[DOCUMENT]:

□ □ □ □

For anyone who doesn't know what CMW is; CMW is a script I've been writing for Android devices that monitors my phones current alarm settings and automatically adjusts the time that my coffee machine is turned on to follow suit (i.e. 35minutes previous to the alarm). If you work shifts or have varying morning wakeup times this is great as all you need to do is change your morning alarm and the coffee machine automatically follows suit. It also only does this when I'm at home so if I'm away on business or holiday I don't have to remember to disable any timers or schedules , everything just works automagically!

I've been using (and developing) this on my phone for the last 12 months and it's now very stable and works really well (even if I do say so myself). Most of the development work has actually gone into making this "pretty" and useable by other people on differing phones and devices.

The current version is 1.4.1beta and the big changes that have taken place since the last 1.3.2 Beta release are as follows;

now supplied as a compiled App rather than a Tasker script so *no need to purchase Tasker.*

no longer requires a rooted device

communicates directly with the Wemo over WiFi (doesn't take over the screen like the previous method did)

now shows a countdown of number of minutes until machine is fully warmed up and notifies you when it's ready

detects when the wemo is turned on (or off) manually and still automatically notifies you when its fully warmed up (works best with insight models)

□ □ □ □

[SUPPLIED ENTRIES]:
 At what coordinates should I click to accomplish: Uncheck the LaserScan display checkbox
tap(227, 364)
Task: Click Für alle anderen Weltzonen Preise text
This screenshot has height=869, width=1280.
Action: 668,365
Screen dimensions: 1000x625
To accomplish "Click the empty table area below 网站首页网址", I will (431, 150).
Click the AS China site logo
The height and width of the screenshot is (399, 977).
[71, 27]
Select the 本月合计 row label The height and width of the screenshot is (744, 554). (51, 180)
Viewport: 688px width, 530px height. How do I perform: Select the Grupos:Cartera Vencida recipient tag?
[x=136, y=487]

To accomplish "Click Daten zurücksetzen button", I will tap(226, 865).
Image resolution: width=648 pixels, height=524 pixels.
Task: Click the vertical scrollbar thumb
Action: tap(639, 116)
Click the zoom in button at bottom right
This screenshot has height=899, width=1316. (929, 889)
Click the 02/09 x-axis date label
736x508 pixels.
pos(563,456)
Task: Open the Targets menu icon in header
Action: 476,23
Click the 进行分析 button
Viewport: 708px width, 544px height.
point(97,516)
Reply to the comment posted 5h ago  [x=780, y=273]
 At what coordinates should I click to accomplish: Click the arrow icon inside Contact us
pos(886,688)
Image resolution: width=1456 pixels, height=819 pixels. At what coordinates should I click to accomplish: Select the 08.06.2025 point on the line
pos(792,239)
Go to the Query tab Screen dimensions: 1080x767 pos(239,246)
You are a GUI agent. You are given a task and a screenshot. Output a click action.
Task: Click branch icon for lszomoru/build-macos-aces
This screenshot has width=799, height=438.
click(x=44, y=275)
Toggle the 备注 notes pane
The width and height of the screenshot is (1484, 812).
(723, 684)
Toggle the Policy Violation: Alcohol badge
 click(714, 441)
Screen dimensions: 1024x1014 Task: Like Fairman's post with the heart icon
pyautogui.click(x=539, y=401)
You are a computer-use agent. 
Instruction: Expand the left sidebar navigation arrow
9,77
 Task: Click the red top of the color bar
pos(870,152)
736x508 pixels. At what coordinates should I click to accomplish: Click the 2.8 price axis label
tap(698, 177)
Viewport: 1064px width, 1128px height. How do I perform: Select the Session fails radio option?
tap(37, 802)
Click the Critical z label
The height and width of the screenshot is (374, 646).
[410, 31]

□ □ □ □

[PROBLEM TO WORK ON]: Reproduce everything in the CMW post from "now supplied as" down to "with insight models)", word for word.

[RESULT FOR THIS EXERCISE]:
now supplied as a compiled App rather than a Tasker script so *no need to purchase Tasker.*

no longer requires a rooted device

communicates directly with the Wemo over WiFi (doesn't take over the screen like the previous method did)

now shows a countdown of number of minutes until machine is fully warmed up and notifies you when it's ready

detects when the wemo is turned on (or off) manually and still automatically notifies you when its fully warmed up (works best with insight models)